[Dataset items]

>>>

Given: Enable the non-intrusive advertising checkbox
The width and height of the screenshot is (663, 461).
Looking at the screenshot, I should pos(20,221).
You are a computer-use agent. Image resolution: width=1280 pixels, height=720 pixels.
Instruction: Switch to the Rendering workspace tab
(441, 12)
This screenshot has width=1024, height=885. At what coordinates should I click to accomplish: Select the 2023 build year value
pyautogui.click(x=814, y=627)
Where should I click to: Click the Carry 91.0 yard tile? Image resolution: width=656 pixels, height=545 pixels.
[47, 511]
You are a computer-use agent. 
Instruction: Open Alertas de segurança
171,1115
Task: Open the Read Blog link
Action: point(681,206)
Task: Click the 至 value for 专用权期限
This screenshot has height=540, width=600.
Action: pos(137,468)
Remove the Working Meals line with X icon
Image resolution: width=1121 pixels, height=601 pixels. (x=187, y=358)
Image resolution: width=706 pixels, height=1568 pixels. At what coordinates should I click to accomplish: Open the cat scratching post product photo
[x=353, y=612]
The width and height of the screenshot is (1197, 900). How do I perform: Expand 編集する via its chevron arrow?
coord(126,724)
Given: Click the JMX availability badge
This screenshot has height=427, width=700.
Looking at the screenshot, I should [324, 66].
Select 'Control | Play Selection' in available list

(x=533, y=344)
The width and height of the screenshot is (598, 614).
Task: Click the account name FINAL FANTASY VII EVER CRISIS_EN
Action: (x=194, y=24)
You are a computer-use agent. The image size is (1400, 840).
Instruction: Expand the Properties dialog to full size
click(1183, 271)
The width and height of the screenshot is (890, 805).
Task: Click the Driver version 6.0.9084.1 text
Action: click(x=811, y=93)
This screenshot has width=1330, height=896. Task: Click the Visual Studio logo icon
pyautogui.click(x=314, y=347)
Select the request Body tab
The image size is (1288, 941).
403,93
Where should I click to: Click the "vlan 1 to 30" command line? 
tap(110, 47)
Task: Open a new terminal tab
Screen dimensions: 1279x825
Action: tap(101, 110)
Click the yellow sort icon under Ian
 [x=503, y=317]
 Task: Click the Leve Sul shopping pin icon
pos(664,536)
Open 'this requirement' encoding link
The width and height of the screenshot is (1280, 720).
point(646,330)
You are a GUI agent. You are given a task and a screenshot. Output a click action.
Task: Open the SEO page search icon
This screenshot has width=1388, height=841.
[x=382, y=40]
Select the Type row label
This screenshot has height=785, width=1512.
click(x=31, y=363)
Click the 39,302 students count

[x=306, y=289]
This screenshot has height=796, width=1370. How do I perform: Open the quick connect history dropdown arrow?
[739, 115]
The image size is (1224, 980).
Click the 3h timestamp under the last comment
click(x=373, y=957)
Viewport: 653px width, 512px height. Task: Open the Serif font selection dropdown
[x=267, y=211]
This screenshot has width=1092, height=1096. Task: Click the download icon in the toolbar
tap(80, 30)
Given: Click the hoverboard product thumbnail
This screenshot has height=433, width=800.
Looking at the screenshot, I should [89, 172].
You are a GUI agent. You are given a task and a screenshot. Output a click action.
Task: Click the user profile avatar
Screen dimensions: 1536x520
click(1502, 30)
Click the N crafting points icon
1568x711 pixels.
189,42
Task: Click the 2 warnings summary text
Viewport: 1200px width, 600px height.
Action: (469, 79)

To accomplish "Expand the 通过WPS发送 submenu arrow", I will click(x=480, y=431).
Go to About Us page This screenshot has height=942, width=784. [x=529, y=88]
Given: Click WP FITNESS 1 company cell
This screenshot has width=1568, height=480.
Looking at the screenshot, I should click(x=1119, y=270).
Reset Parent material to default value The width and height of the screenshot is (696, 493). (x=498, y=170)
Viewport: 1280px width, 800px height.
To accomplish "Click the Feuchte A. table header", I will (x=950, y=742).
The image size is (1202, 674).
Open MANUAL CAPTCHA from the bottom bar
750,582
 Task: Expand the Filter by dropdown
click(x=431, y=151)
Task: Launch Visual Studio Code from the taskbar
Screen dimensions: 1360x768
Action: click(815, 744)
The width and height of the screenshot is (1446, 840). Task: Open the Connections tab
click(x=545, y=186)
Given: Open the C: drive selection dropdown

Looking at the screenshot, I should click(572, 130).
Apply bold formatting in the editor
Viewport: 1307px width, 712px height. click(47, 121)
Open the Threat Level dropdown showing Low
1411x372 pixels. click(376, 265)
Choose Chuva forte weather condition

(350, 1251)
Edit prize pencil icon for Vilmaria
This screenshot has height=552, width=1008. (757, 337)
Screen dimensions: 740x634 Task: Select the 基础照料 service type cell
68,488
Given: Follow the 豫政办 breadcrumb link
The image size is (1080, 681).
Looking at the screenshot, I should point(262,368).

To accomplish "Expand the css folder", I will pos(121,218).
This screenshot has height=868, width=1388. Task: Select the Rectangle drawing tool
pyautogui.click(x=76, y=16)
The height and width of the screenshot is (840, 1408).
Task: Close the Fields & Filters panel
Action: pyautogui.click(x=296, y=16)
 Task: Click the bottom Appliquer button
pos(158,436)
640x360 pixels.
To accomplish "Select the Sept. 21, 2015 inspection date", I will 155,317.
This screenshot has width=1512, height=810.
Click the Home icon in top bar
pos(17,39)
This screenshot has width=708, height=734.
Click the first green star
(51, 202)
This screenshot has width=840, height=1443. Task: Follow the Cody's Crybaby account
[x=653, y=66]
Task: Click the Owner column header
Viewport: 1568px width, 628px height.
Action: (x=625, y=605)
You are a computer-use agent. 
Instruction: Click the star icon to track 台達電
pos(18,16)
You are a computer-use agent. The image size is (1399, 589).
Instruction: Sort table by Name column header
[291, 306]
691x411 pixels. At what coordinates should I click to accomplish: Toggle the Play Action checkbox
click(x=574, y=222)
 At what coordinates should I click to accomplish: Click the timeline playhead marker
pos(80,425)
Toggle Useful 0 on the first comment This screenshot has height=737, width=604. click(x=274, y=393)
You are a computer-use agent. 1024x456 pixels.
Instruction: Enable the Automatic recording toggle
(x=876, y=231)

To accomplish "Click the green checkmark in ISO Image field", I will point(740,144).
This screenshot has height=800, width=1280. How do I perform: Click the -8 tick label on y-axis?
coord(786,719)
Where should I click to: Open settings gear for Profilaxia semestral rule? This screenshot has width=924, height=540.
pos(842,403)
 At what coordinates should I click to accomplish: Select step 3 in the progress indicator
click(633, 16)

<<<

Whenever a line of the data above includes the word "will", copy that line.

TASK RESULT:
To accomplish "Expand the 通过WPS发送 submenu arrow", I will click(x=480, y=431).
To accomplish "Click the Feuchte A. table header", I will (x=950, y=742).
To accomplish "Expand the css folder", I will pos(121,218).
To accomplish "Select the Sept. 21, 2015 inspection date", I will 155,317.
To accomplish "Click the green checkmark in ISO Image field", I will point(740,144).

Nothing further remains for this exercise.